Developing the questions  

I was initially looking to do research into “vulnerable” people in power outages. However, reading more about the term for my language glossary, I realised the term is associated with various implications I might not have realised, despite it being widely used in the field. The term was then questioned and flagged as potentially controversial in PPI meetings. This led me to refocus, and I incorporated a question on whether people identify with the term ‘vulnerable’ in a cross-sectional survey and asked about it in a qualitative research project. I am now drafting a journal article about my findings, specifically about whether the term ‘vulnerable’ should be acceptable in the field. Because I was able to learn from and adapt my research, I ended up having a new research question entirely which had not been planned, but was very useful for many of our audiences. 

Developing the materials  

When I first developed my research materials, it was important to me that they sent the right messages and were clear and accessible for the communities I wanted to do research with. There were some aspects of the materials that felt initially unchangeable, as they were based on standard university documents. However, after several different PPI groups advised that the standard materials were not accessible or inclusive, I could clearly show that it was important to find a better way of doing things. We commissioned the creation of EasyRead versions of the standard-university format documents (both available here: http://epr.hpru.nihr.ac.uk/our-research/research-themes/preparedness/win...), which were approved by the university and are the template we will be using in the future. We made sure these were indeed inclusive and accessible by working with a social enterprise to have them produced and checked by a panel of people with learning disabilities.  

Designing the study  

I learned from several different community groups that I completed PPI with that it’s important to be up front about what reasonable adjustments and financial reimbursement will be provided to participants.
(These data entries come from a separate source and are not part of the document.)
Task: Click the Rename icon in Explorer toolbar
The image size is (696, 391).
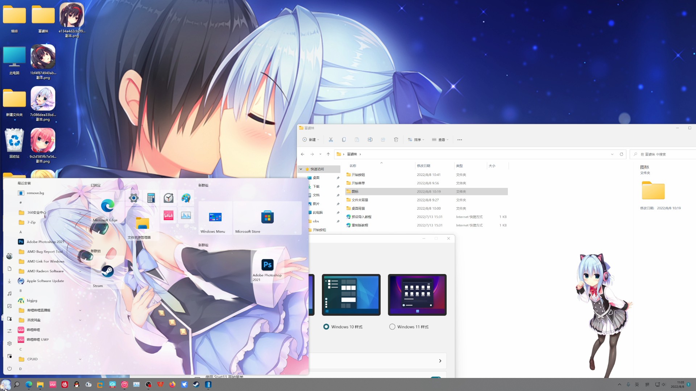Action: tap(370, 140)
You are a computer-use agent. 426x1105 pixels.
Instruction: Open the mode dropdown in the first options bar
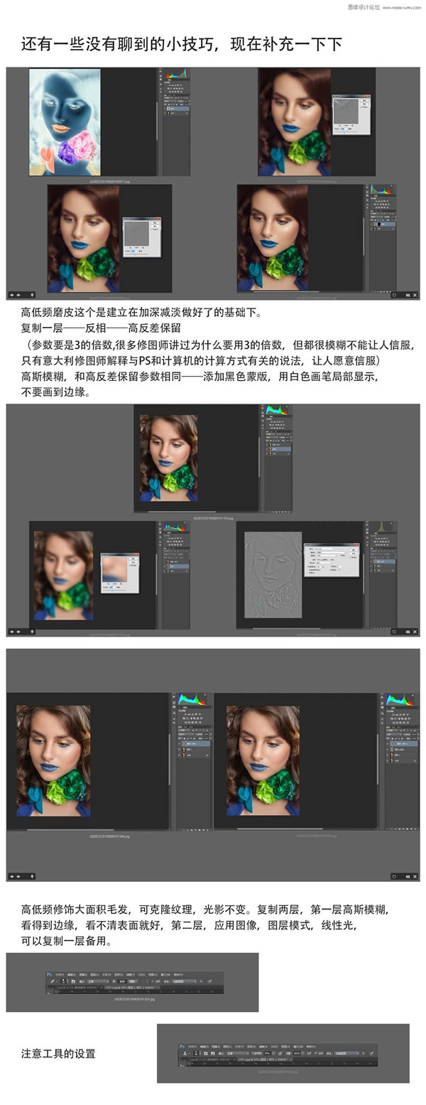92,981
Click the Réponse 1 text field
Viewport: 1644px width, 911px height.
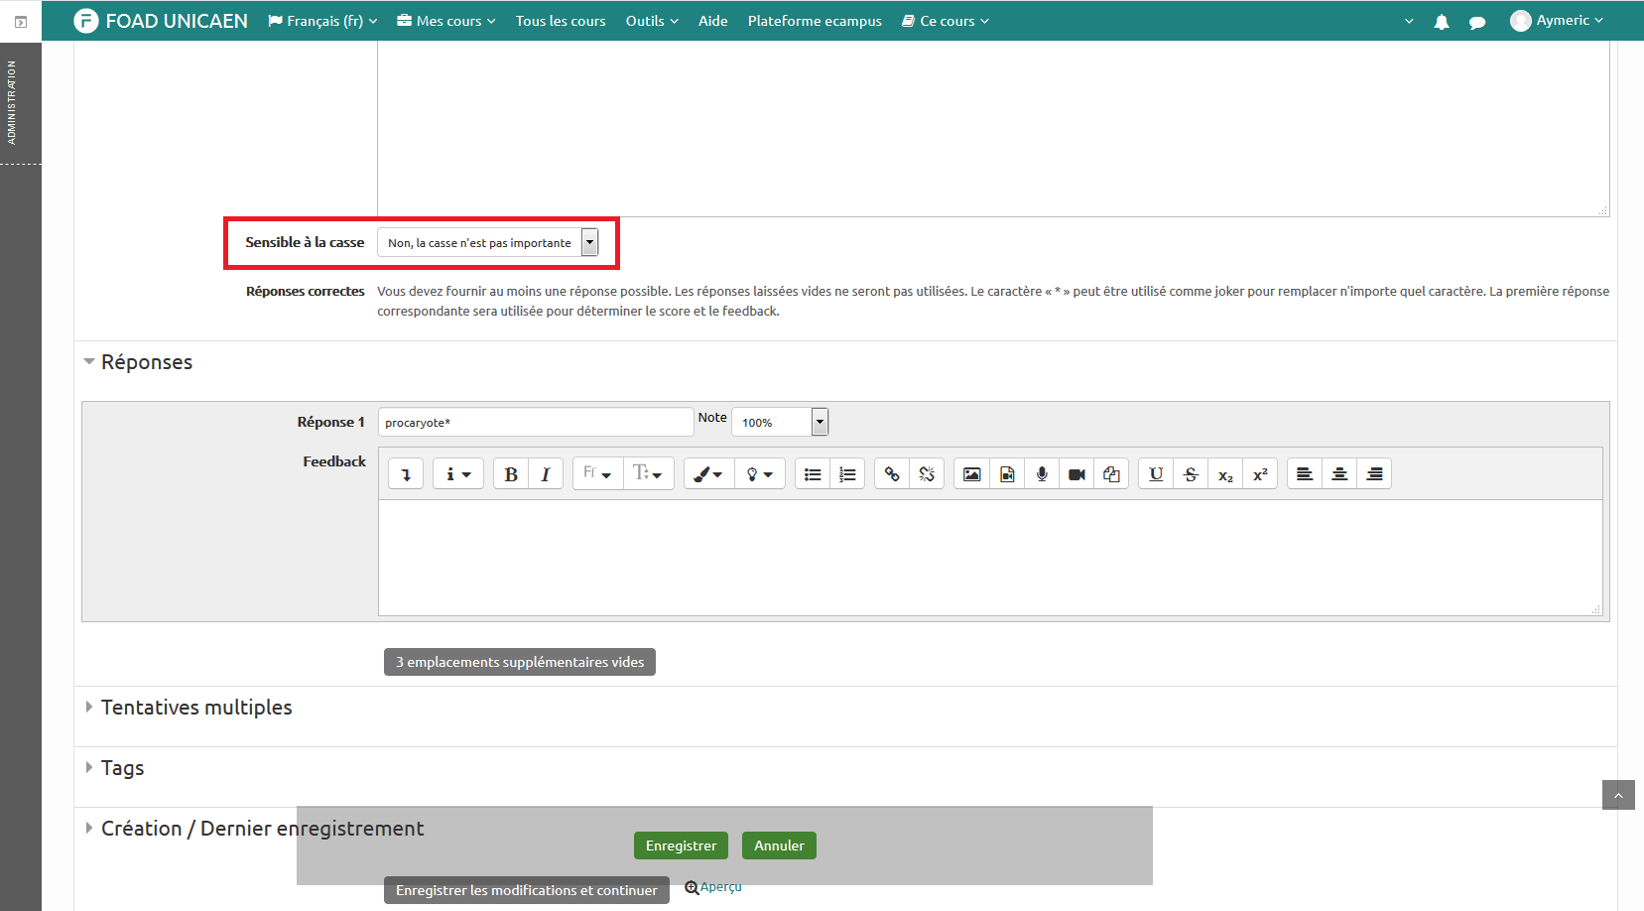[x=535, y=422]
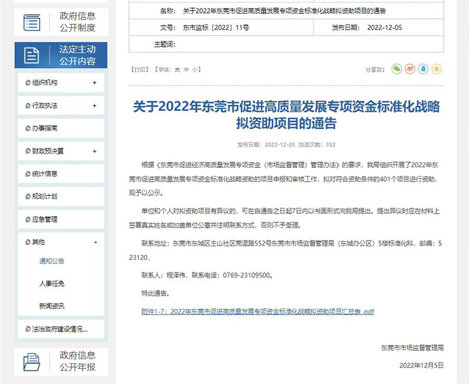Viewport: 469px width, 384px height.
Task: Set font size to 中 (medium)
Action: click(186, 70)
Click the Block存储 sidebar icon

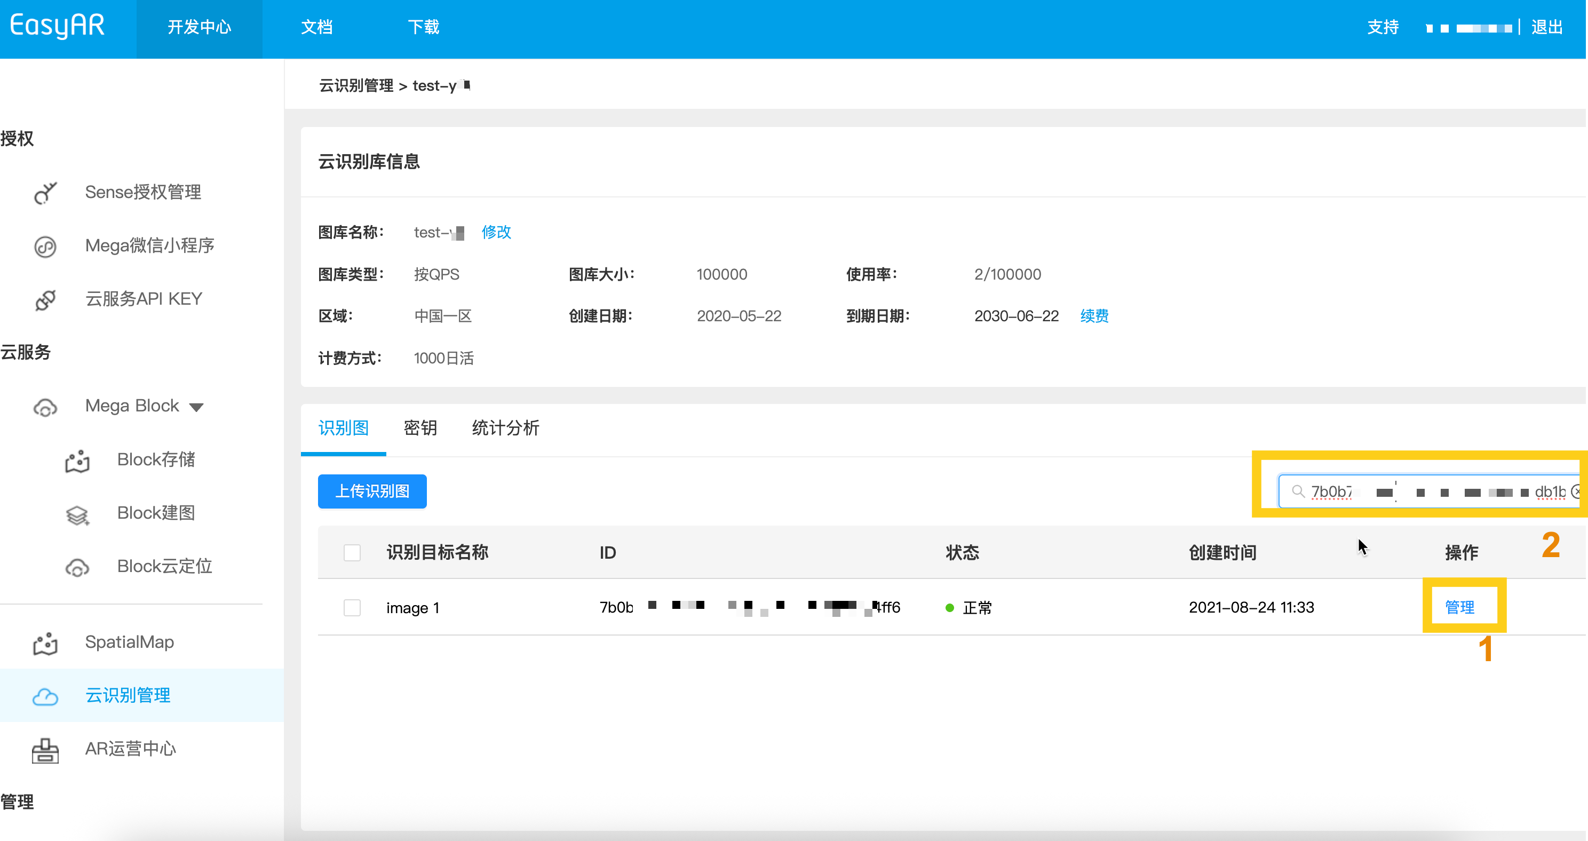(77, 461)
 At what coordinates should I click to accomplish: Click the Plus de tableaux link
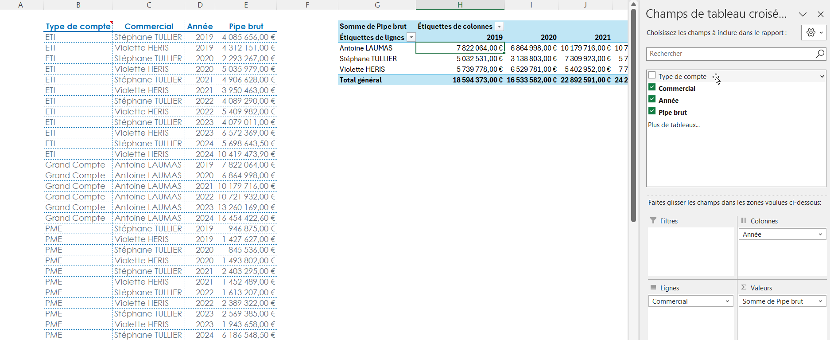[674, 125]
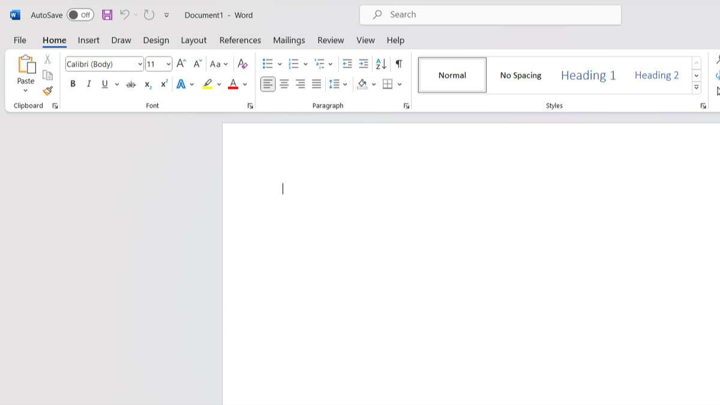Apply red font color swatch
This screenshot has width=720, height=405.
point(233,85)
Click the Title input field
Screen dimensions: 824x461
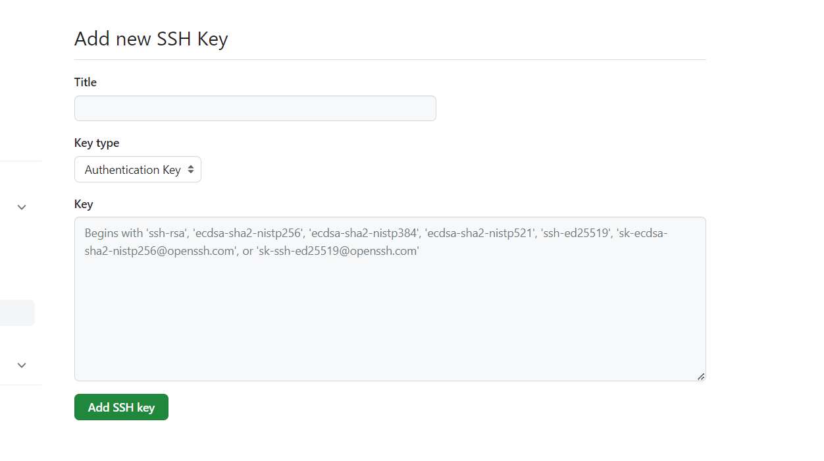point(255,109)
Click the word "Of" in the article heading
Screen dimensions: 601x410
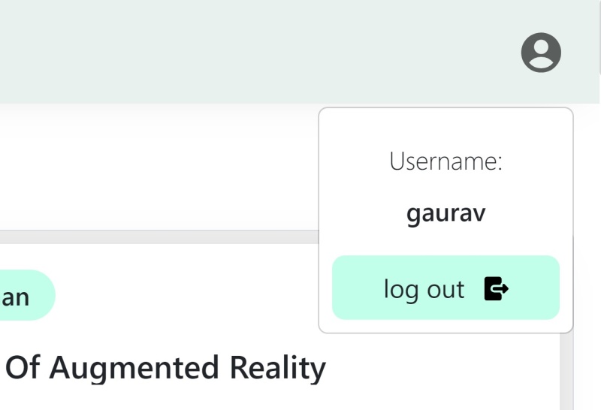pos(23,368)
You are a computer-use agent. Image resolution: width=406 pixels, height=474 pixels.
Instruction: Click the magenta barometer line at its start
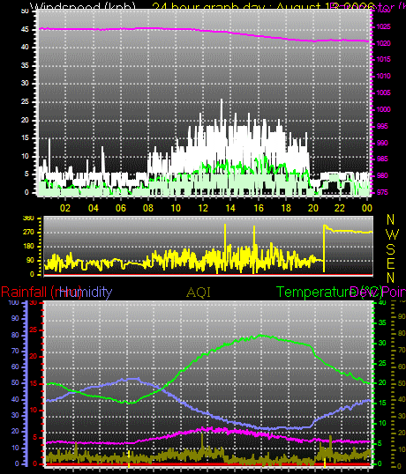pyautogui.click(x=41, y=29)
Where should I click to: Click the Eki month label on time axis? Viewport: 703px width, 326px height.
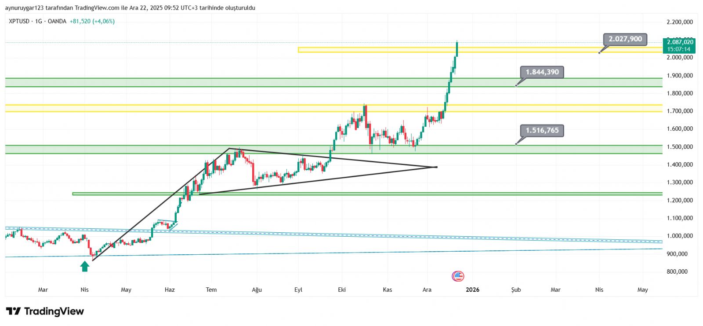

So much research is done without enough funding available to meet people’s access needs that people often do not want to waste their time expressing interest in a study that probably will not be inclusive for them.  

In my study, it was important to me to be clear in all my advertisements that a wide range of reasonable adjustments and communication modes were available and fully costed for.  I was able to set out that I was prepared for working with people who may require interpreters, become non-verbal at times, benefit from having the questions in multiple formats, or prefer a personal assistant to be with them.  Such reasonable adjustments do carry a cost, but I was able to advertise this because I had put aside a budget to ensure that I could pay for these adjustments if they were required.  

Writing up the results  

I have been very grateful to be able to check the language of my early reports with the participants who influenced the output. I will continue to do this and will be budgeting to ensure they are reimbursed for their time doing this. It’s important to make sure that the message I am sharing is true to what I have learned from them, and to check I have not made any misassumptions that could weaken the impact of the work or even worsen health inequalities.  

I am not yet at the stage of dissemination, but am planning some dissemination events that will be geared towards a wide audience including my participants and the communities I have worked with. At the moment, I am planning a policy lab for the end of my PhD that participants will be invited to attend, and I have plans for more creative information sharing events that go beyond publications into more accessible dissemination media that can be of interest to the wider public.